4. Hardware & Material Constraints

  • Inflator Chemistry: Must be stable under various temperatures.

  • Fabric Strength: Must resist wear and environmental degradation.

  • Connector Reliability: Must withstand vibration and corrosion.


5. Integration with Other Systems

  • Seatbelt Pretensioners: Airbag must coordinate with them.

  • ADAS (Advanced Driver Assistance Systems): Adjustments based on predicted impact.

  • Vehicle Architecture: Different requirements for SUVs vs. sedans.


6. Software & Communication Protocols

  • CAN Bus Messaging: Ensure proper timing of deployment signals.

  • OTA Updates: Requirements for software-based calibration.

  • Self-Diagnostics & Logging: Error codes, sensor failures, and remote monitoring.


7. Testing & Validation

  • Crash Test Scenarios: Dozens of crash speeds, angles, and occupant sizes.

  • Environmental Testing: Extreme heat/cold, humidity, aging simulation.

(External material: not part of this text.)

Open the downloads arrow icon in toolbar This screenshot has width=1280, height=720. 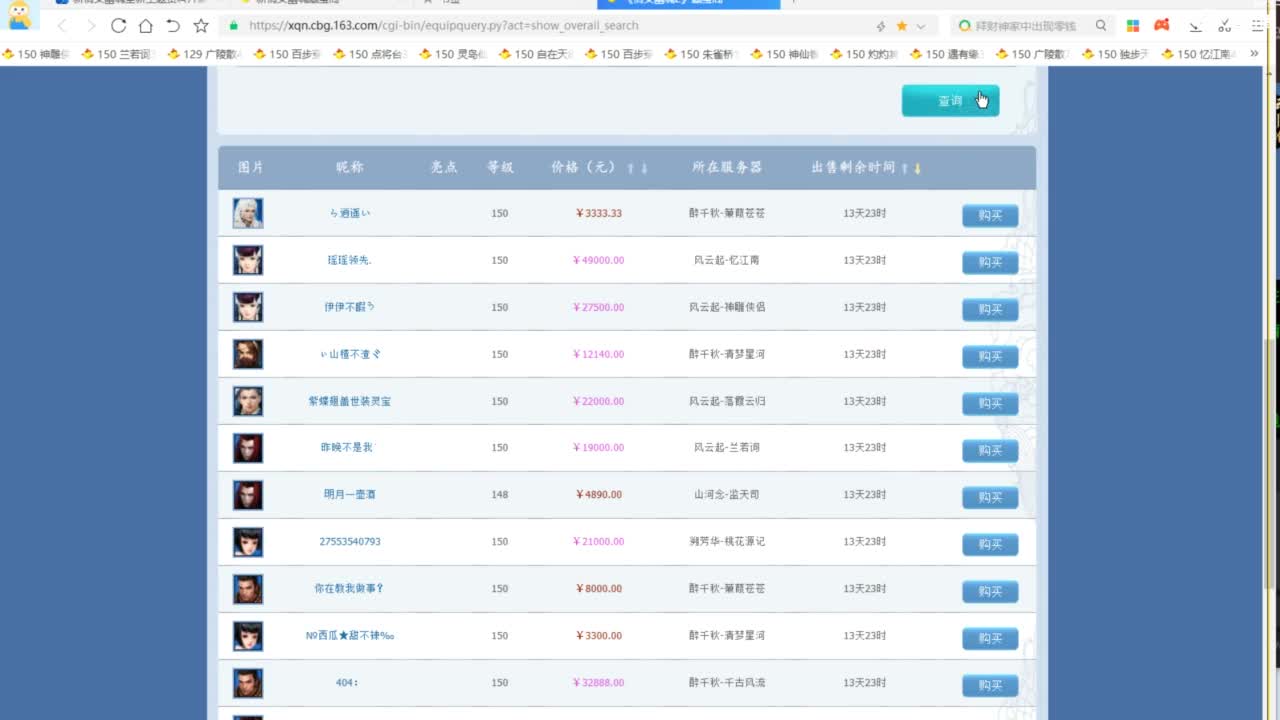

  • End-of-Line Testing: Every unit must pass factory quality control.


Why 80,000+ Requirements?

Each of these top-level requirements branches into hundreds of sub-requirements, covering:

  • Component-level details (e.g., inflator pressure curve specs).

  • Software constraints (e.g., real-time response deadlines).

  • Testing conditions (e.g., crash test dummies of different weights).

  • Country-specific compliance differences.